Conservar la luz del Tabor

            La atracción particular del monje hacia el misterio de la Transfiguración tiene algo que ver con la experiencia de la oración contemplativa. En el Tabor se nos da un rayo de la realidad de la que habla la Pascua: la gloria del Cristo Resucitado, la consumación de la dignidad y exaltación humanas. Los monjes son los que, como Pedro, balbucean: “Construyamos aquí tres tiendas”. Pero, al contrario que Pedro, reciben el asentamiento divino y son invitados a habitar en la nube de la luz divina.

            Este es el fruto de la oración centrante. Empezamos a ver “solo a Jesús”, que es percibido cada vez más como el centro de nuestras vidas y existencia. Empezamos a ver en todo y en cada cosa, en el centro, a Jesús en su amor creativo y recreativo. Solo Jesús da a las cosas, a los acontecimientos, a las personas, a la vida y a la existencia misma su significado. Entonces realmente nos hacemos cristianos. Sabemos que “todo es nuestro, nosotros somos de Cristo y Cristo es de Dios”. Estamos verdaderamente centrados.

            Hay que renunciar a todas las cosas como objetivos en sí mismos para poder ser para Dios. La renuncia incluye la entrega propia, la renuncia a nuestros apegos emocionales, a nuestros negocios y propiedades materiales, pero no ocurre todo en un momento. Como nuestro Señor decía, hay algunos que llegan hasta cierto punto y después no son capaces de seguir adelante. Así que nos tenemos que sentar y hacer un plan de oración y vida interior, que deberemos seguir con perseverancia. ¿Cómo vamos a ganar nuestra batalla frente a todas las fuerzas que tenemos en contra, fuerzas en la sociedad, en nuestras propias casas y comunidades, en nuestras inclinaciones y hábitos, en las exigencias que nos imponen y que nosotros nos ponemos?
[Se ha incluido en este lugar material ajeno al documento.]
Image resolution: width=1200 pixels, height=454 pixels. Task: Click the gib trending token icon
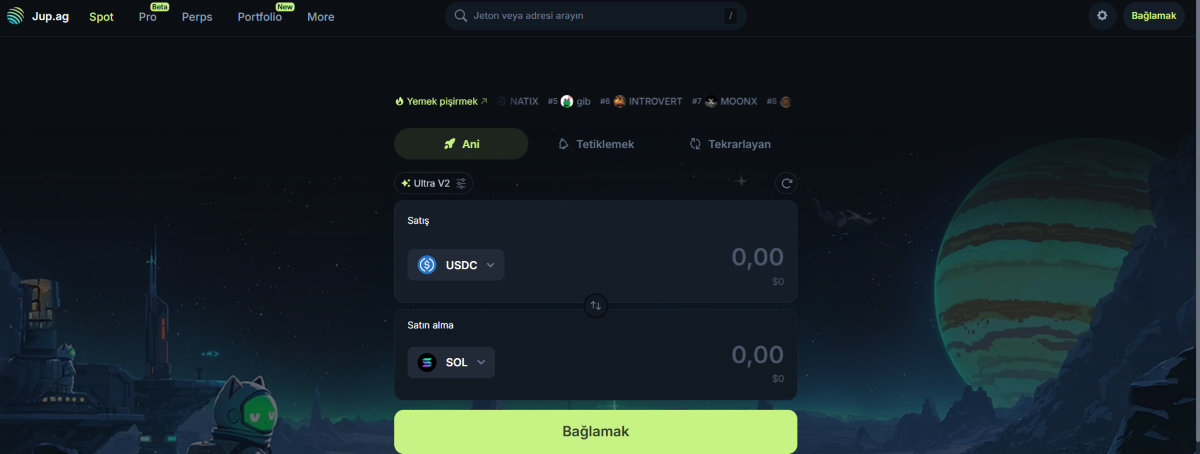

          Si el sentido de nuestra vida, de toda nuestra existencia, es amar y desarrollar una relación con Dios, necesitamos la oración más que el alimento, el sueño o cualquier otra cosa.
           
          No importa de qué miseria hayamos salido, ni lo infieles que hayamos sido, ni lo que hayamos abusado de su bondad. Él aún quiere ser nuestro "íntimo". Esta es una palabra que pronuncia con fuerza una y otra vez en su autorrevelación. En el profeta Oseas se muestra como un amante tonto, que se casa con una prostituta y que la acoge una y otra vez a pesar de sus repetidas infidelidades. En el Apocalipsis expresa su disgusto por nuestra tibieza, pero permanece incansable a la puerta de nuestros corazones, llamando, esperando a que abramos y le dejemos entrar. Dios realmente quiere –necesita porque quiere– nuestro amor, nuestra atención, nuestro tiempo, nuestra oración.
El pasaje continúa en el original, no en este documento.